View from my room at the Benedictine L'Abbaye Sainte-Madeleine in Provence during my recent visit. In the foreground is the monastic cloister which is only open to men on retreat. Behind it is the west wall of the great Abbey Church. Above that can be seen the 1,912 metre (6,273 feet) high summit of Mont Ventoux. The Italian poet Petrarch climbed Mont Ventoux in 1336 and wrote about his ascent in one of his Epistolae familiares. Pierre Boulez has a holiday home in the area, presumably not as grand as Lorin Maazel's. Franz Liszt joined the Franciscan Order in 1857, and six years later settled in a monastery outside Rome. Boulez is not normally associated with either Franz Liszt or religion. But he has a connection with a monastery in nearby Villeneuve les Avignon. And his first season directing the New York Philharmonic focussed on the music of Liszt and Alban Berg. The Petrarch Sonnets were originally written by Liszt as settings for tenor voice. They are known today as solo piano works which form part of the composer's Années de pélerinage (Years of pilgrimage). My preferred version is by Lazar Berman on DG, but Jeno Jando's budget priced Naxos recording is also perfectly serviceable. Less well known, but equally as appealing, are Liszt's contemplative Harmonies poétiques et religieuses. I strongly recommend Hyperion's 2CDs-for-the-price-of-one set played by Steven 'Tippett can still empty a concert hall' Osborne.

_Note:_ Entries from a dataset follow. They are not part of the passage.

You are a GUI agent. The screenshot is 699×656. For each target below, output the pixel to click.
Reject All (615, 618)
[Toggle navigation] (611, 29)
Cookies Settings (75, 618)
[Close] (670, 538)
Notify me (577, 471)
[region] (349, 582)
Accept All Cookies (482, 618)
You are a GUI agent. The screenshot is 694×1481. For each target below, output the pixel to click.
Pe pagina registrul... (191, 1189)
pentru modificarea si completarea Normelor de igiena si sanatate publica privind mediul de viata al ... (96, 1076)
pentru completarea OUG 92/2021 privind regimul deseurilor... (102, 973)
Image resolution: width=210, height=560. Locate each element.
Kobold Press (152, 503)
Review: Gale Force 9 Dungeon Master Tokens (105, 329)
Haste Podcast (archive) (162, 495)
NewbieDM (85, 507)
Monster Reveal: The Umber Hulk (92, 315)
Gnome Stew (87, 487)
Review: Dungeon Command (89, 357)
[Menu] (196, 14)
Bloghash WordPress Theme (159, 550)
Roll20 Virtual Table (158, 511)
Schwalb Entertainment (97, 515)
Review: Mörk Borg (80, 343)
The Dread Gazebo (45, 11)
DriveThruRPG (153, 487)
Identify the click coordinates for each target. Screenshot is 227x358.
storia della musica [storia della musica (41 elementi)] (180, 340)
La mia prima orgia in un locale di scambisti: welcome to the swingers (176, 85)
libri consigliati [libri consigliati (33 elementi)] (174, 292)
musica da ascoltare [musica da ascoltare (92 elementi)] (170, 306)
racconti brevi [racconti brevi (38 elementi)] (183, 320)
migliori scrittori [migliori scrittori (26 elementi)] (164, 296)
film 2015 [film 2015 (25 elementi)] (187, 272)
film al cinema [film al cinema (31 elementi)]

This rather gloomy engraving of Liszt is by the Hungarian realist Mihály Munkácsy (1844-1900) and the original hangs in the Hungarian National Museum, Budapest. The print is the work of the Hungarian engraver and art critic József Rippl-Rónai (1881-1927). The signatures of both artist and engraver on this original 19th century print are visible.

Petrarch climbed Mont Ventoux. What goes up must come down.
I flew on a Ryanair cheap ticket London - Marseille return. The total cost was £52 by the time the hidden extras were added on. The carbon produced was more than offset by using public transport while in France and walking the last four miles uphill to the monastery carrying a 35 kilo backpack. All CDs mentioned in this article were bought at retail price. Photos (c) On An Overgrown Path 2008. Report broken links, missing images and errors to - overgrownpath at hotmail dot co dot uk

1 comment:

Pliable said...

The psychology of the link.

It is amusing to see that, out of the many links embedded in this post, Steven 'Tippett can still empty a concert hall' Osborne is generating by far the most traffic.

Is Michael Tippett more popular than I thought? Or is it just confirmation that the classical music community loves bad news?